— EXCERPT PROVIDED —
◇ ◇ ◇ ◇ ◇ ◇ ◇
After being named, Pauline displayed signs of a tight circulation, but satellite pictures were unable to pick up any distinct features due to nearby cirrus outflow. Later that day, however, satellites picked up a feature in the hurricane that resembled an eye, but closer inspection showed that the eye was either a shadow or a gap between bands and that the real center was 50 mi west of the eye. On September 30, the storm turned to the northwest and its forward speed accelerated to 9 mi/h. Around this time, a satellite picture showed a genuine eye beginning to form and banding features became apparent. Even though the picture was distorted due to by electronic problems, the tropical storm was subsequently upgraded to hurricane intensity. On October 1, the ship Overseas Joyce recorded 80 mi/h to 85 mi/h north-northeast winds, a heavy swell from the east-southeast and a pressure of 1002 mbar. An estimate based on satellite pictures placed the Overseas Joyce at 15 mi to 20 mi away from the center. Another nearby ship, the Golden Eagle, reported south-southeast winds of 50 mi/h and high seas 75 mi east of the center.

Further investigation into the hurricane was limited to ship reports, and a satellite image on October 1 was mostly not helpful due to another electronic problem; however, it showed that the hurricane had shrunk. A United States Air Force reconnaissance plane flew into the hurricane that day and reported that the eyewall was open on the southwest quadrant. After the breakup of the first eyewall, a break in the clouds lead to the possibility that another eye was forming 30 mi to the north-northwest of the previous eye.
◇ ◇ ◇ ◇ ◇ ◇ ◇
(Dataset entries)
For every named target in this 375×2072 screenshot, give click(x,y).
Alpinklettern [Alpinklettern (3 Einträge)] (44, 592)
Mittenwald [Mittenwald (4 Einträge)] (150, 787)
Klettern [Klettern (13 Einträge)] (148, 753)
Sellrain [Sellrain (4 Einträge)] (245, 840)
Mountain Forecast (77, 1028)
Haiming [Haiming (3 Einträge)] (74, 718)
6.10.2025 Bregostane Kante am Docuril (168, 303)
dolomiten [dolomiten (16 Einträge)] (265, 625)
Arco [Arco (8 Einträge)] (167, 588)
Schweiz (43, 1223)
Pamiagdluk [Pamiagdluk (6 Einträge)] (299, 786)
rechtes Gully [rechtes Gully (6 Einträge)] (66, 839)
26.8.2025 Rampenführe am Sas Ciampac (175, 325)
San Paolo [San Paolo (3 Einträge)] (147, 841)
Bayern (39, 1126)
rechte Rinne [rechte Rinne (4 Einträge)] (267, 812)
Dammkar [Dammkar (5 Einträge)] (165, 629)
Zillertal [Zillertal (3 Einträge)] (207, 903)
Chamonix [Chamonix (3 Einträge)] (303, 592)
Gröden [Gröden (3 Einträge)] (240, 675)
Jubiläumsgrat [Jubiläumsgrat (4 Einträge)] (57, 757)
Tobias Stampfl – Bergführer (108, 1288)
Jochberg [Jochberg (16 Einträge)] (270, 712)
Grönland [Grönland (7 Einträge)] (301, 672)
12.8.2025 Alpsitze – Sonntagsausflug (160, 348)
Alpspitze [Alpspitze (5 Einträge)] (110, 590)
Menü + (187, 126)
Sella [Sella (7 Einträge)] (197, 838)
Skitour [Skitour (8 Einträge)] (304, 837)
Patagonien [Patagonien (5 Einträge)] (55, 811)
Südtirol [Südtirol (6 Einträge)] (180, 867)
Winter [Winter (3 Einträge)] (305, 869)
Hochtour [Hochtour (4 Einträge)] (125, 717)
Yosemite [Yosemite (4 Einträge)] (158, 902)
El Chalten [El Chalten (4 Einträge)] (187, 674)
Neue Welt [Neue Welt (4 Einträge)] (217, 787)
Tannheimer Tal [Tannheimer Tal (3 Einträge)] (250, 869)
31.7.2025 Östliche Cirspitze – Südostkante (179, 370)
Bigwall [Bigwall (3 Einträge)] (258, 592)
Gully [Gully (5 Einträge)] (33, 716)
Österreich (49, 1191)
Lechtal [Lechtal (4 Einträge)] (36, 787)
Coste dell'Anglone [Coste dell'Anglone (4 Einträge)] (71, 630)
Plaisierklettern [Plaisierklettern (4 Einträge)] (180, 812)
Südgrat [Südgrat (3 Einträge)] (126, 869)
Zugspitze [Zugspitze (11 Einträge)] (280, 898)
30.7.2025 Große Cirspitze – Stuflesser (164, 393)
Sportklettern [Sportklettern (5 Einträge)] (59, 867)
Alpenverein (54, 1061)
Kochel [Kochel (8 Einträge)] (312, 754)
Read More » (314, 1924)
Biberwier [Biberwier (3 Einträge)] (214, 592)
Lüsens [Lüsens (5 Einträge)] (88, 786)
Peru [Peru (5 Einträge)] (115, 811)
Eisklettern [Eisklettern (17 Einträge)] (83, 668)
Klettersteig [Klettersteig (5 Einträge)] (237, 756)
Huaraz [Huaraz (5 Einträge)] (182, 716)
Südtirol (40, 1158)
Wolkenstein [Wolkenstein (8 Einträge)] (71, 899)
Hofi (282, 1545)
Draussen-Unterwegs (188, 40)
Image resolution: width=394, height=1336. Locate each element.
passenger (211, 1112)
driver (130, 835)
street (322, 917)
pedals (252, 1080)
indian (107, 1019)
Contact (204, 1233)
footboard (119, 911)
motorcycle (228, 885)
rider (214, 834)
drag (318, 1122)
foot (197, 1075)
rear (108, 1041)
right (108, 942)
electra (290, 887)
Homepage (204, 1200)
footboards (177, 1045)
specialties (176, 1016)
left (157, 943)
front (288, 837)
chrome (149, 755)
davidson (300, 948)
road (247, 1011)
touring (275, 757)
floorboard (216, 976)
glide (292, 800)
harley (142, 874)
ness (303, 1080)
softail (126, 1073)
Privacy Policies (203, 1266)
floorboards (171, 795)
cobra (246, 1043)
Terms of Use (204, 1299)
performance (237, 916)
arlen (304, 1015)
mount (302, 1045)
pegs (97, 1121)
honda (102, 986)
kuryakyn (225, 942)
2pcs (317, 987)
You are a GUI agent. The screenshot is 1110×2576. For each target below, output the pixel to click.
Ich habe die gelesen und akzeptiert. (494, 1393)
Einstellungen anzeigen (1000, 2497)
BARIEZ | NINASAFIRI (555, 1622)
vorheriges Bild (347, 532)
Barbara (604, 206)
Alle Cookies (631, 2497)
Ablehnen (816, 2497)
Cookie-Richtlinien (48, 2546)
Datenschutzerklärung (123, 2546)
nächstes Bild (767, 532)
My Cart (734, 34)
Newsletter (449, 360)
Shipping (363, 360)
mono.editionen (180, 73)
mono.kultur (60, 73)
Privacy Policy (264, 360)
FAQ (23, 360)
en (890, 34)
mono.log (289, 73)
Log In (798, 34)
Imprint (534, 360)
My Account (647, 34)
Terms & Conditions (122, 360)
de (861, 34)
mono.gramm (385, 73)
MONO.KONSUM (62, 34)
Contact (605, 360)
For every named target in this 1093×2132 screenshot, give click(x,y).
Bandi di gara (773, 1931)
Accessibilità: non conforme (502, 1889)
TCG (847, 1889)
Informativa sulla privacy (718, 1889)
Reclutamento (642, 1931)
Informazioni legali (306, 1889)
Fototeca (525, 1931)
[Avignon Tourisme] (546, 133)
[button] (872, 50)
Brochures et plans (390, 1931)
◇ ◇ ◇ ◇ ◇ ◇ ◇
— EXERCISE REQUIREMENTS —
a) In the hurricane excerpt, where did a break in the clouds suggest another eye might be forming?
b) Continue the account of the hurricane from the point where it stops.

— ANSWERS TO THIS EXERCISE —
a) About 30 mi to the north-northwest of the previous eye.

b)
No information on the hurricane was available for October 2, when it made landfall near Ciudad Constitutión in Baja California Sur. After landfall, La Paz reported winds of 60 mi/h from the northwest, which began weakening in the next hour. Satellite imagery showed that Pauline had moved over the Gulf of California, the interaction with land having weakened it to a tropical storm. The storm moved north, making a second landfall near Navojoa. The storm continued inland, passing directly over Ciudad Obregón. The storm dissipated south-southeast of Sierra Vista in Arizona.

==Impact, records, and naming==
Damage totals from Baja California Sur in relation to the hurricane were never received, but light damage was reported in Navojoa. The Pasadena-based newspaper reported that a tourist in Mazatlán at the time had sent a card saying that the hurricane was responsible for cutting off-shore capers. Mexican Navy members in Magdalena Bay reported that while passing over, Pauline had clocked winds of 115 mi/h, the equivalent of a Category 3 hurricane on the Saffir-Simpson Hurricane Scale. The Navy report of 115 mi/h winds came after another report that the 40 ft auxiliary-powered yawl called the Tiare was missing in the same bay. The ship had left Newport Harbor on September 25 with the destination being Puerto Vallarta and was occupied by a family of five people. The last reported sighting of the yawl was off Cedros Island. After the report of the missing yawl was received, the United States Coast Guard engineered a search for the vessel. The search was called off after covering an area of 50000 mi2 with no results. The ship was reported as lost and the five occupants were listed as dead. Despite not finding any sign of the ship, the Coast Guard was praised for the extensive search.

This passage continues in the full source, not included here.